Three years ago today… we made it to your due date.
The day everyone tells you to be excited for.
The day marked on every app, every calendar, every countdown.
The day that’s supposed to mean “any moment now.”
But due dates are never promises.
They’re guesses wrapped in hope.
And looking back now, I can’t help but wonder…
If we would’ve met you that day—if my body would’ve gone into labor right then and there—would you still be here? Would everything have been different?
It’s a question that doesn’t have an answer, but it still lives inside me. It rises up every year when this date comes around, no matter how much healing I’ve done or how much time has passed.
Three years later, my body still remembers before my mind does.
This morning hit me like a wave I didn’t see coming.
The heaviness.
The grief headache.
The emotional exhaustion that feels like I’ve cried for days, even though the tears haven’t fully come.

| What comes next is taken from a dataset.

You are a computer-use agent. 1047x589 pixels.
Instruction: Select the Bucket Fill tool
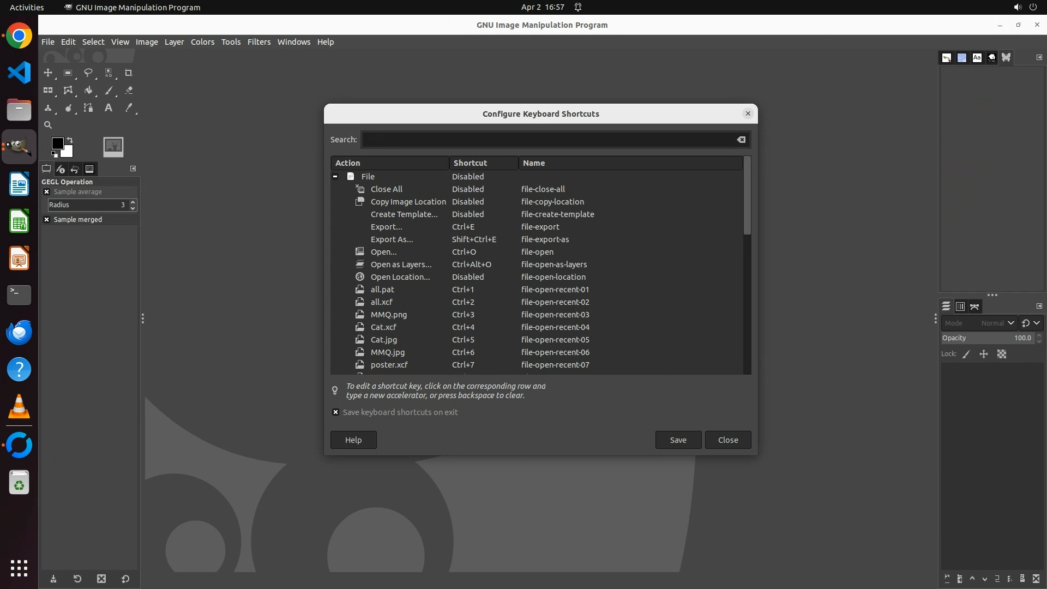(88, 91)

The way my chest aches in a very particular way—almost like my heart is trying to remind me of something I already know too well:
You should be here.
We should have a wild, beautiful almost-three-year-old running around the house as we head into Christmas. You should be helping your siblings decorate the tree, pulling ornaments off the lower branches, giggling, making messes, and filling our home with the kind of noise that only toddlers can make.

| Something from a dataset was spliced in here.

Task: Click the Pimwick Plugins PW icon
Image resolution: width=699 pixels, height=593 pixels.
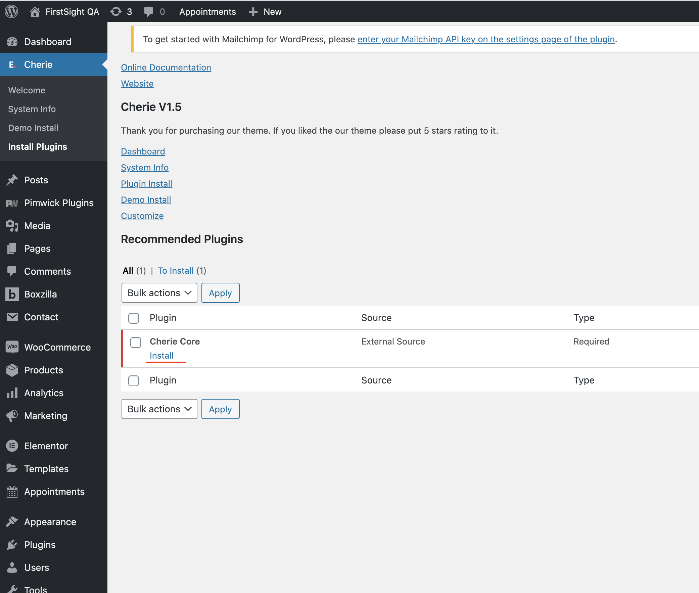Action: 12,203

Instead, we live in the “would have beens” and “should have beens.”
We live in the honoring, the remembering, the wondering.
December has always been a meaningful month, but now it carries this weight—your weight. It’s the month we were supposed to meet you. The month we said hello and goodbye. The month that changed everything. The month my body seems to grieve even before I consciously do, as if it holds an imprint of you somewhere deep inside.
Three years later, the milestones don’t get easier.
I don’t expect them to.
They’re sacred.
They’re painful.
They’re holy ground in their own way.
Every year, I imagine who you’d be, how big you’d be, what your personality would look like. I imagine how differently this season would feel if you were here in my arms instead of held in my heart.
Grief changes, but it never disappears.
It ebbs, it flows, it softens, it sharpens.
And on days like today—your due date—it hits with a force that reminds me just how deeply I love you.
So today, we honor you.
We speak your name.
We make room for the ache and the beauty.
We let ourselves feel it all.
You are still part of us.
Still part of our December.
Still part of our story.
You always will be.
I miss you today and every day, my sweet girl.
Thank you for the way you continue to shape us, stretch us, break us open, and teach us what love really is.